A figura que acompanhou essa voz era igualmente magnética: um homem alto, de porte atlético, cachos bem definidos adornando a cabeça e um tom de pele que falava de dias sob o sol.
— Rodríguez! — Kate não conteve seu entusiasmo ao reconhecê-lo, levantando-se prontamente para um abraço repleto de saudades. Assistir a esse reencontro provocou uma sensação incômoda, uma mistura de surpresa e um leve desconforto que eu lutei para esconder.
Esse momento de reencontro se estendeu, deixando-me um tanto quanto desconectado. Contudo, Kate, percebendo minha presença ainda à mesa, fez as introduções.
— Então, Tiago, esse é o Rodríguez. Fomos colegas desde a escolinha até o final do fundamental. Rodríguez, este é Tiago, irmão da Adrielly e dono da galeria de arte onde trabalho.
O aperto de mão entre Rodríguez e eu veio acompanhado do convencional:
— É um prazer — palavras lançadas no espaço junto com um sorriso que buscava ser caloroso.
Rodríguez, acompanhado de amigos, optou por não se juntar a nós, mas seu olhar prometia uma estadia prolongada na cidade. Isso introduziu um novo elemento de intriga ao nosso já interessante cenário.
A lembrança da surpresa preparada para Kate me trouxe de volta à realidade, embalada pela sua animação genuína.
— E a surpresa? — ela perguntou, seus olhos brilhando com pura curiosidade e expectativa.
Era hora. Com um movimento sutil, retirei os ingressos do bolso. Estes não eram apenas um presente, mas um convite para adentrarmos juntos em um mundo repleto de arte, música e talvez, descobrir mais alguns segredos. A surpresa prometia mais do que uma noite especial.
— Tiago, isso é simplesmente maravilhoso, muito obrigado. Conte com a minha presença — ela proclamou, um brilho de gratidão iluminando seus olhos.
— Que tal uma carona? Afinal, temos um dia cheio de trabalho esperando por nós amanhã — sugeri, minha atenção voltando-se para Kate.
— Ah, não, obrigada — ela recusou, deixando-me inicialmente confuso. No entanto, a confusão evaporou quando vi Kate deslizando a chave de um carro sobre a mesa.
— Parabéns — eu disse, um sorriso leve e genuíno se formando em meus lábios.
— Então, vamos? — perguntei a Kate, que apenas assentiu com a cabeça, sua atenção se desviando momentaneamente para acenar para Rodríguez, que retribuiu o gesto à distância.
Saímos juntos, observando Kate se dirigir a um Range Rover preto imaculado.
— Combina com você — murmurei para mim mesmo, vendo-a desaparecer em seu novo veículo.
— Até amanhã, chica — acenei para ela, enquanto ela se afastava.
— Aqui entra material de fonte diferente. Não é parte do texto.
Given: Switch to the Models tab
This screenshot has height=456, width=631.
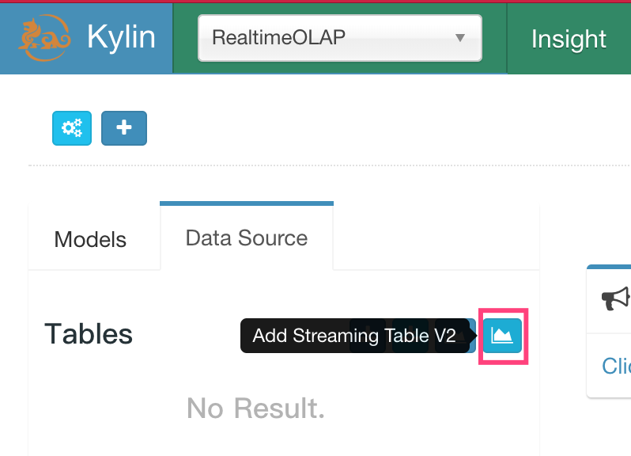Looking at the screenshot, I should point(90,239).
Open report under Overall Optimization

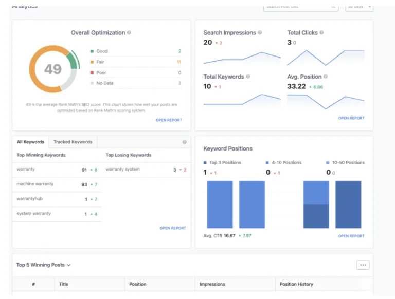pos(169,120)
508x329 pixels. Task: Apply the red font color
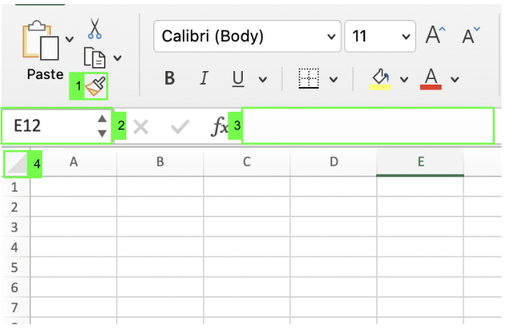(431, 78)
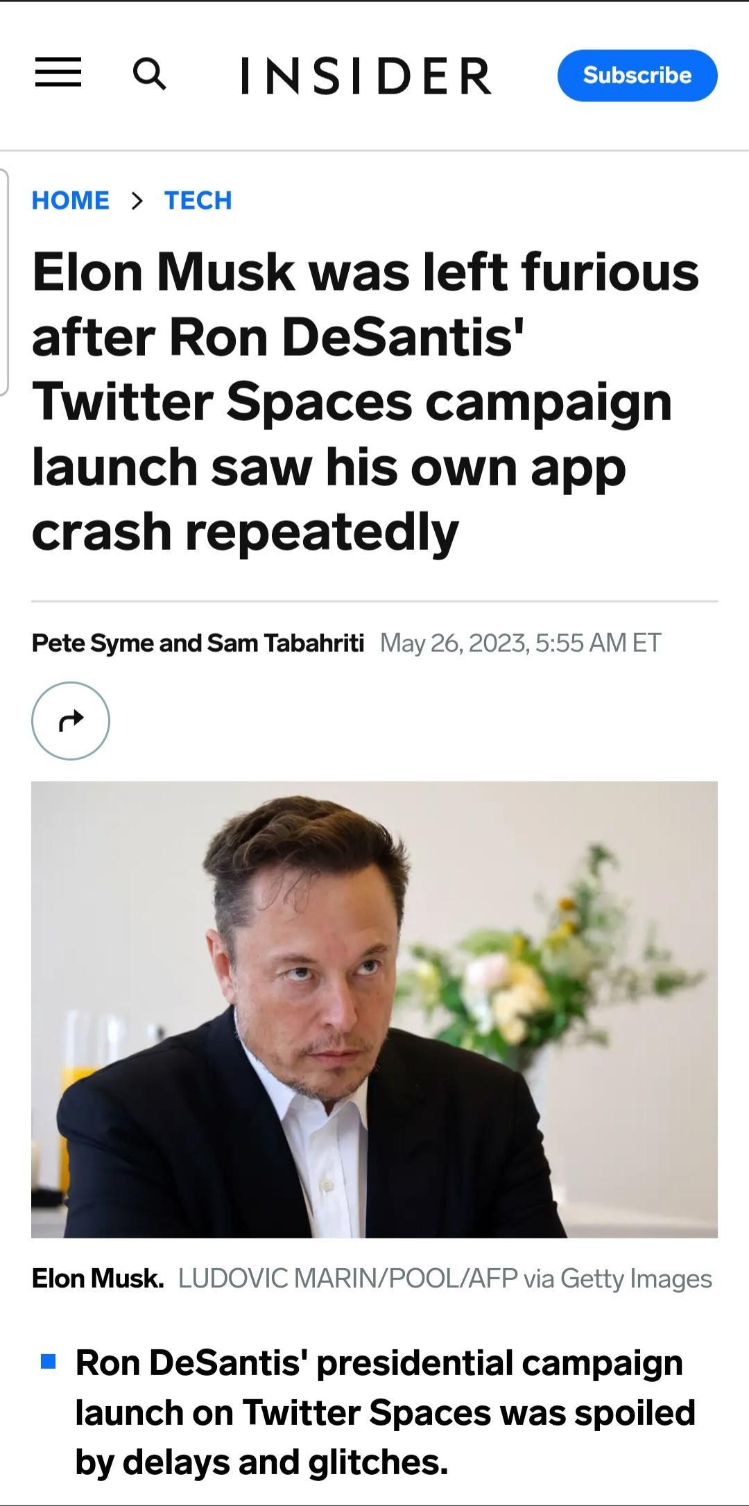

Kate virou-se para mim uma última vez, retribuindo meu aceno com um sorriso deslumbrante que iluminou a noite.
Enquanto ela se afastava, não pude deixar de pensar em como uma simples noite pode trazer tantas reviravoltas e surpresas. A química entre nós era palpável, e as risadas compartilhadas, os olhares furtivos e a dança improvisada foram como pinceladas de uma obra de arte em construção. E assim, com o coração leve e a mente cheia de expectativas, voltei para casa, ansioso pelo que o futuro nos reservava.